DOCUMENT EXCERPT Start Marker

Healthcare AI Pipeline. From Research to Clinician Assist

February 12, 2025

Problem

A healthcare partner needed an AI-assisted workflow for a specific clinical task. Requirements: (1) inference in under 500 ms p99, (2) every prediction traceable to model version and input hash, (3) no PII in logs or telemetry, (4) clinician always in the loop, system suggests, human decides. We had to integrate with existing EHR-adjacent systems and pass security and compliance review.

Architecture

Data flows one way: EHR/API → our ingestion layer (de-identify where needed, hash for idempotency) → feature store → model serving → result + metadata stored and returned to the client app. All steps are logged with correlation IDs; no PHI leaves the boundary. Clinician UI shows the suggestion, confidence (when available), and the option to accept, reject, or edit.

Flow: EHR → Ingestion (de-id) → Features → Model → Audit DB; result and metadata to Clinician UI.

Tech stack

Ingestion: Python service consuming HL7/FHIR messages; de-identification and hashing for idempotency; output to feature store and to audit (hashes only, no PHI).

DOCUMENT EXCERPT End Marker
DATA EXTRACT Start Marker

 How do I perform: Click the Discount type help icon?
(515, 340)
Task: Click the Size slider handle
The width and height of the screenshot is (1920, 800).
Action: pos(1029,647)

DATA EXTRACT End Marker

» **EXERCISE A**:
Using the text on the healthcare AI pipeline, substitute "feature cache" for "feature store" and give the part that opens with the words "Healthcare AI Pipeline." and closes with "reject, or edit.".
» **EXERCISE B**:
List every requirement the healthcare partner set in the text on the healthcare AI pipeline.

» **RESULT A**:
Healthcare AI Pipeline. From Research to Clinician Assist

February 12, 2025

Problem

A healthcare partner needed an AI-assisted workflow for a specific clinical task. Requirements: (1) inference in under 500 ms p99, (2) every prediction traceable to model version and input hash, (3) no PII in logs or telemetry, (4) clinician always in the loop, system suggests, human decides. We had to integrate with existing EHR-adjacent systems and pass security and compliance review.

Architecture

Data flows one way: EHR/API → our ingestion layer (de-identify where needed, hash for idempotency) → feature cache → model serving → result + metadata stored and returned to the client app. All steps are logged with correlation IDs; no PHI leaves the boundary. Clinician UI shows the suggestion, confidence (when available), and the option to accept, reject, or edit.

» **RESULT B**:
- Inference in under 500 ms p99
- Every prediction traceable to model version and input hash
- No PII in logs or telemetry
- Clinician always in the loop (system suggests, human decides)